Si collusion et duplicité sont pour nous avérés, la critique de schizophrénie peut paraître plus choquante. Et pourtant la France, voire la droite locale, a toujours eu beaucoup de mal à percevoir la réalité de la pensée Kanak et indépendantiste, et garde toujours en 2021 un rapport problématique avec la réalité du terrain.

Christian Blanc, dans son ouvrage « La Force des Racines Kanak », revient à plusieurs reprises sur ce manque de compréhension, qu’il attribue en partie au noyautage des renseignements généraux locaux par l’extrême droite, mais aussi à la difficulté d’avoir des contacts fiables en milieu Kanak.

L’essentiel des interlocuteurs privilégiés de l’État, influenceurs de fait, sont non Kanak et anti-indépendance. Leurs liens avec les autochtones sont superficiels et ils ne peuvent donner à la France que des clés faussées par leur incompréhension et leur volonté d’influer en leur faveur.

1) Depuis l’après guerre

il y eut d’abord les bas calculs des années 50 pour éviter de donner un droit de vote encombrant à tous les Kanak, via des droits aux seuls chefs, puis à l’élite, puis via des corps électoraux séparés.

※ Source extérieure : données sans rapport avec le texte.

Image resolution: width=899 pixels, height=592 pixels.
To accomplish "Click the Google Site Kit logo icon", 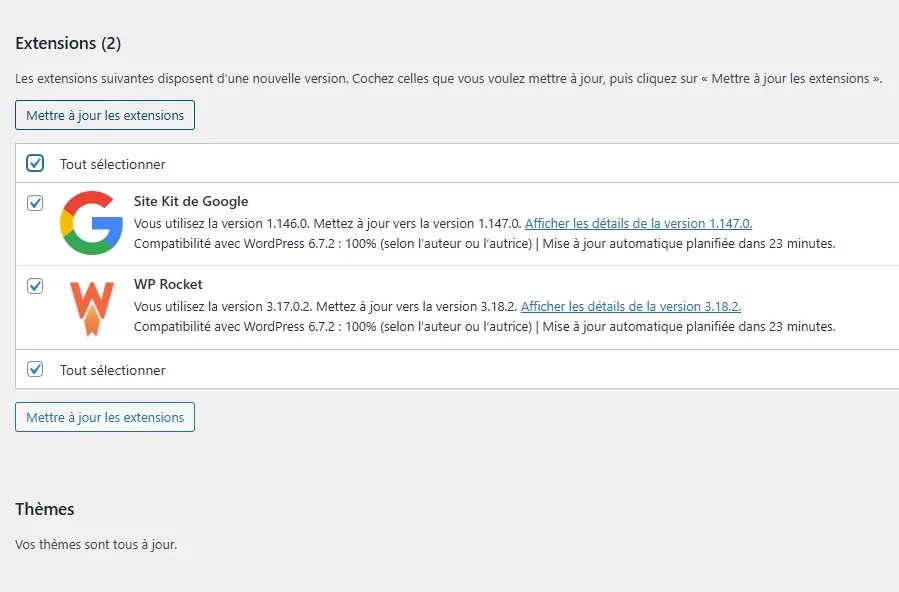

Il y eut ensuite l’autonomie acceptée en 1958, écrasant un communisme naissant et écartant à la fois l’indépendance et les critiques onusiennes, puis rapidement confisquée dès 1963 : les Kanak redevenaient majoritaires (dans l'électorat dès 1956 -cf p535) et le Nickel devenait "stratégique". .

Il y eut surtout une politique d'immigration massive dès les années 1950, et prolongée de façon plus notoire à partir de 1972.

Les étapes « modernes » gérées par la France sont tout aussi chaotiques.

2) La Table Ronde de Nainville-les-Roches, 1983

Elle est organisée par le premier gouvernement français de Gauche, dans un contexte de colonie de peuplement avérée, de reniement en cours des promesses (vagues) de Mitterrand sur l’indépendance, de création récente d’un « Front Indépendantiste » et de revendications de terres « sans condition ». La France espère un accord qui fasse oublier le statut Dijou. Elle reconnaît aux Kanak « un droit inné et actif à l’indépendance », et reçoit en retour la reconnaissance que les Allochtones installés durablement par l’Histoire auront toute leur place dans l’indépendance.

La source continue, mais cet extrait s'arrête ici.